Well, here it is at the end of 2007 (Happy New Year, everybody!). I had some time over the last couple of days to ponder if there might be a root cause why many of us who confront an airport more than occasionally have fundamental issues with the way our government is "screening" us. Many with legal credentials have offered chapter & verse one way or the other. Those of us with zero legal education (just life experiences) and some level of aged discernment have offered hunches and gut-level perspectives.

On a purely objective level (sincerely), I'd like to toss out something for us to think about and perhaps debate from a policy perspective as much as a legal one. I admit I had help from a lawyer friend that will become apparent later on. OK, here goes...

I was thinking the other day about comparing what goes on at an airport to the long-accepted practice of a "Terry Stop." Actually, I'd make the argument that the DHS/TSA version of a "Terry Stop" occurs as soon as we attempt to buy a ticket.

OK -- the first thing I did was to make sure I understood exactly what a Terry Stop was. So, rather than look up a legal definition, I found training materials from the Federal Law Enforcement Training Center, owned & operated by none other than the DHS itself. Regardless of what the law says, here is what TSA screeners are presumably taught about this subject (Bolding is mine.) [FLETC Web Site:

Solari (This person is the instructor talking per the iPod transcript): Okay. Lets start with Terry Stops. A Terry Stop, as you know, is an investigative detention of a suspect. We can conduct one with reasonable suspicion that criminal activities is a foot. An agent can stop a suspect and investigate that person for a reasonable period of time. And, even though thats not a formal arrest, it is a seizure. The suspects not free to leave during that Terry Stop. The agents going to control that stop and can even use reasonable force to stop the suspect and keep him there while the agent does his investigation.

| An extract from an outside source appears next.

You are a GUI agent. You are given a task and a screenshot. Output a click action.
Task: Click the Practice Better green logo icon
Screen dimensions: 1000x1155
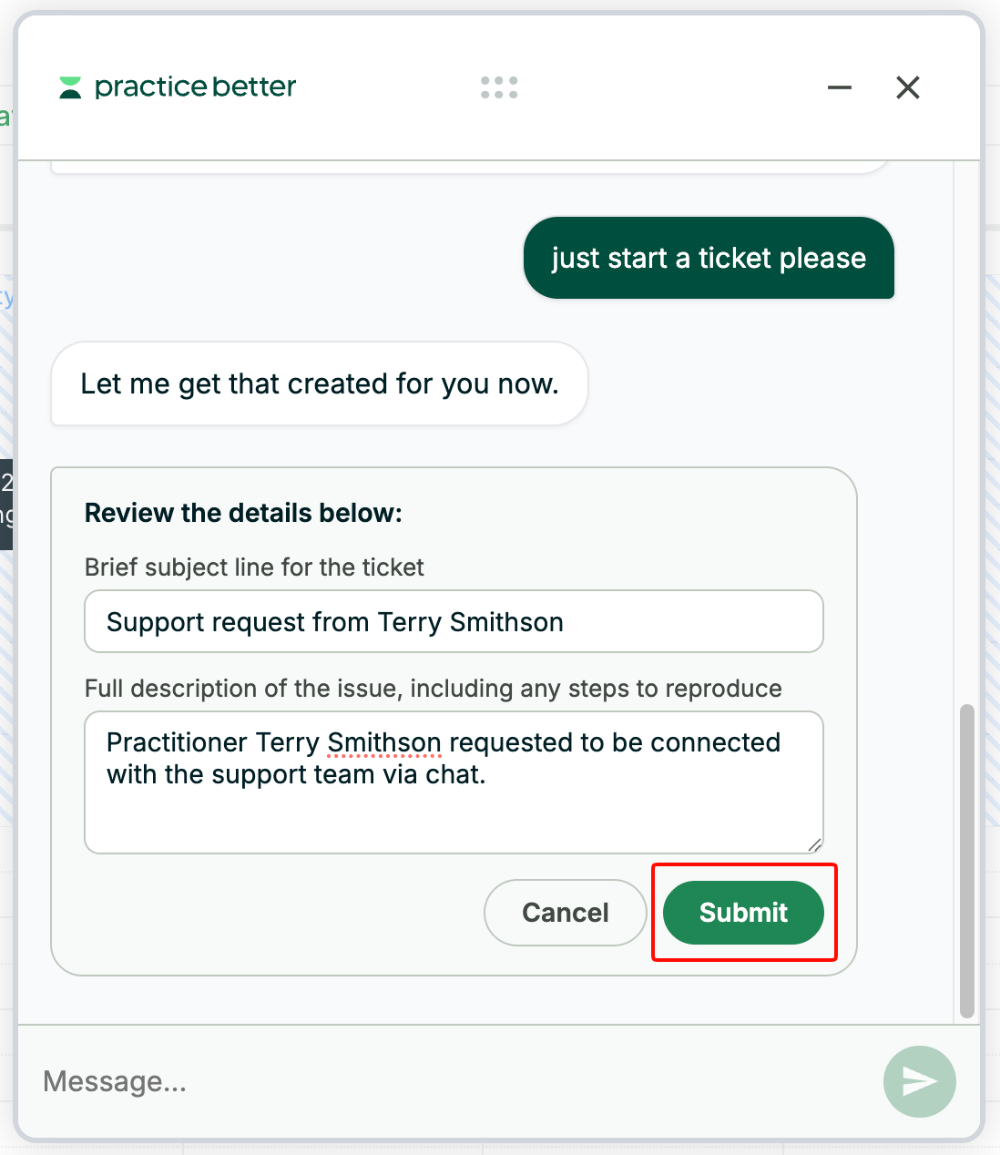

Now in addition to a Terry Stop, theres another legal tool thats similar, its called a Terry Frisk. After legally detaining the suspect in that Terry Stop, if the agent also has reasonable suspicion that the suspects presently armed and dangerous, then the agent can conduct a limited search of that suspects outer clothing for weapons. Now weapons are basically anything that can be used to hurt the officer. So the search is going to be limited to searching for hard objects that the suspect could use to hurt the officer like guns, pocket knives, mace, clubs, its not limited to just those things we ordinarily think are weapons. It could also be things like car keys or pens because those could hurt an officer as well.
So, I wonder if a period of questioning by a SPOT guy (especially the MA State Cops in BOS) could be construed as a Terry Stop? Is someone's perceived behavior good enough to provide "reasonable suspicion that criminal activities is a foot [sic]."? I've read other stuff defining that there has to be a context for the "reasonable suspicion" and that a police officer has to be able to reasonable articulate why he or she concluded that a crime was about to be committed. Note that the person is put in the position of being legally detained and can't just walk away. If the TSA believes that a SPOT interrogation is equivalent to a Terry Stop, they could make the case that a person can't leave until the SPOT guy has concluded his interrogation. Further, do the SPOT guys have to articulate that the crime they presume is about to be committed has to be related to civil aviation security? If not, arresting college-age bar hoppers for fake IDs and guys carryng a joint or two is fair game. (I believe I read somewhere that the cop has to be able to articulate some sort of contextual aspect for the behavior to lead to a reasonable suspicion of criminal intent.)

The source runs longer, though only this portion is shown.